> [About this exercise]
Without pictures, repeat exactly the lines from the one containing "Where should I" through the end of the entries.
Data START
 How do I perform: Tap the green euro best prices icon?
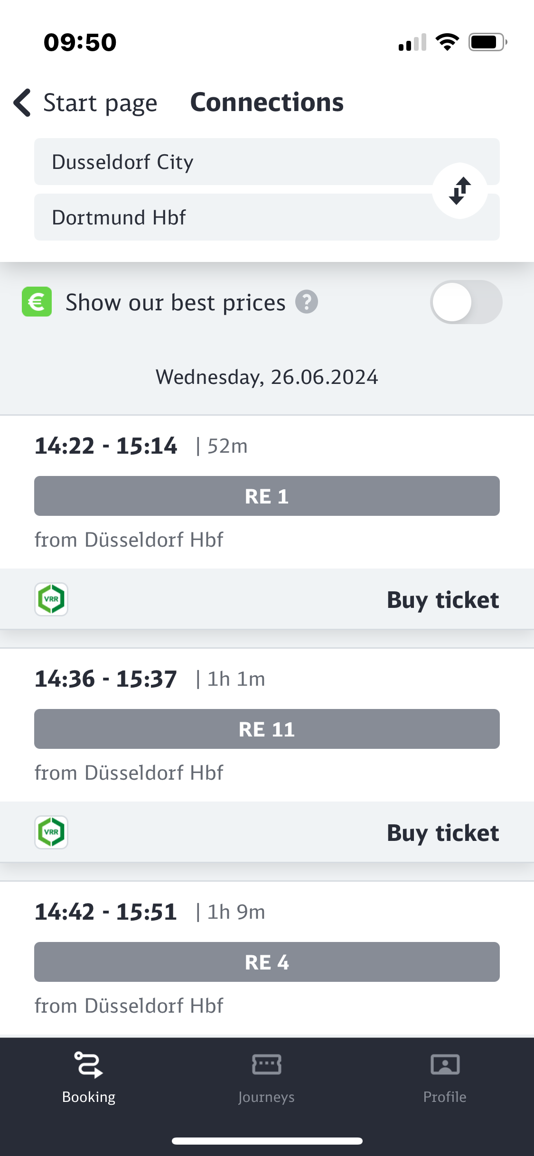coord(37,302)
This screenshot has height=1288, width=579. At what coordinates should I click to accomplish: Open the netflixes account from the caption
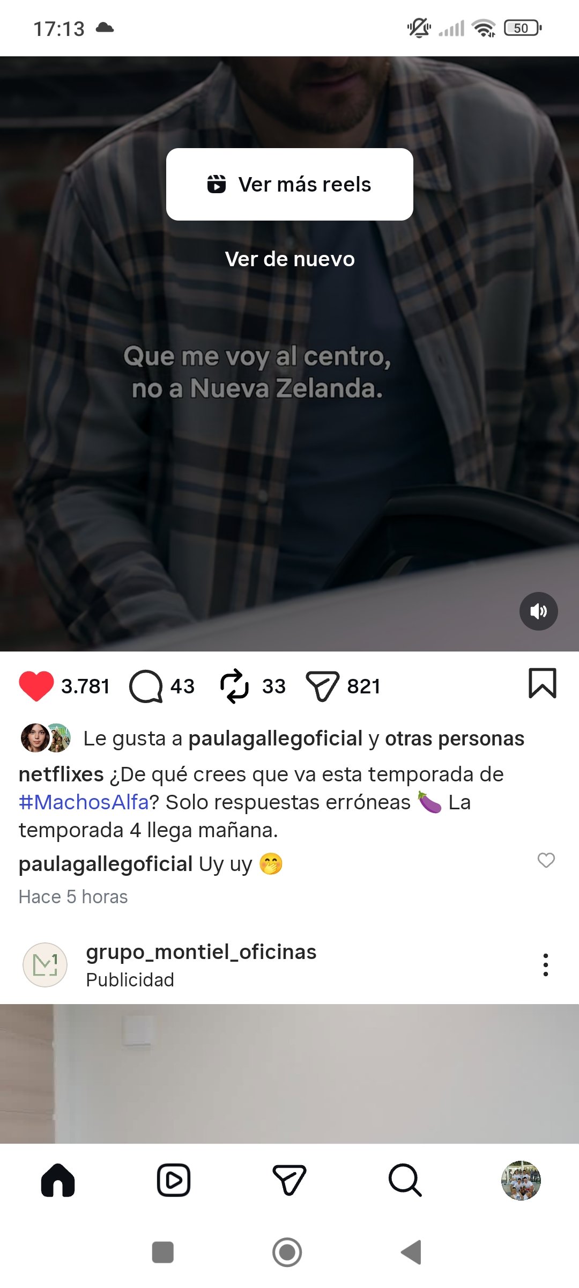click(x=61, y=774)
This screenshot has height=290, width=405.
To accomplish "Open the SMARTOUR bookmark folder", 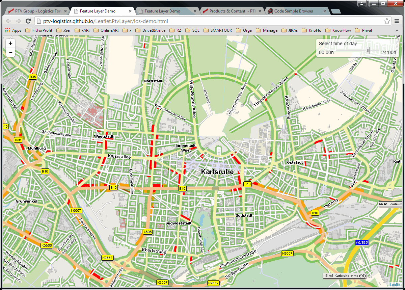I will [x=218, y=30].
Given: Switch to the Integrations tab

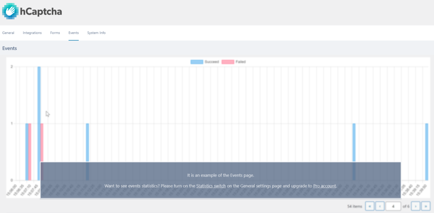Looking at the screenshot, I should tap(32, 33).
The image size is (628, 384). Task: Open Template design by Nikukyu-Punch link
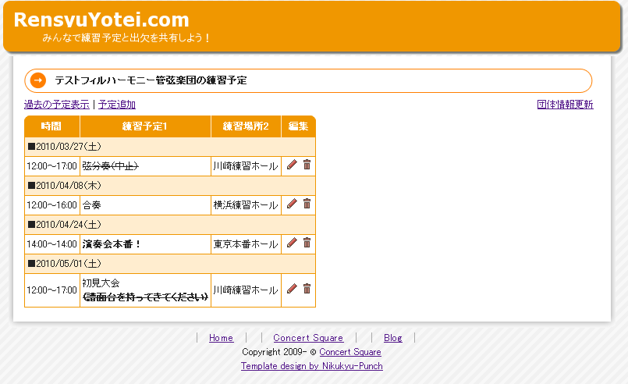click(312, 366)
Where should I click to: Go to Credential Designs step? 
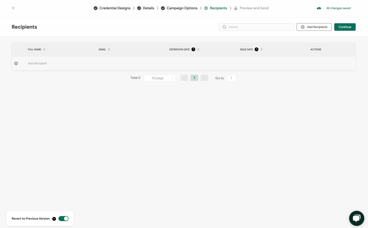[x=114, y=8]
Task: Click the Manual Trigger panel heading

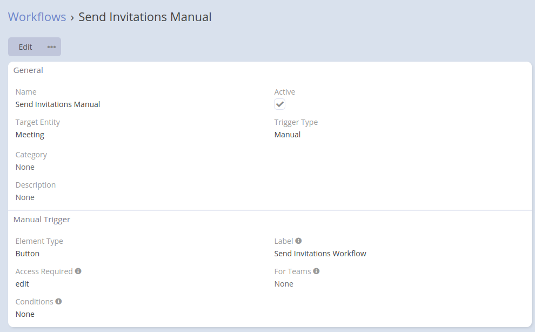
Data END
> [Solution to this exercise]
Where should I click to: Go to Credential Designs step? 
[x=114, y=8]
Task: Click the Manual Trigger panel heading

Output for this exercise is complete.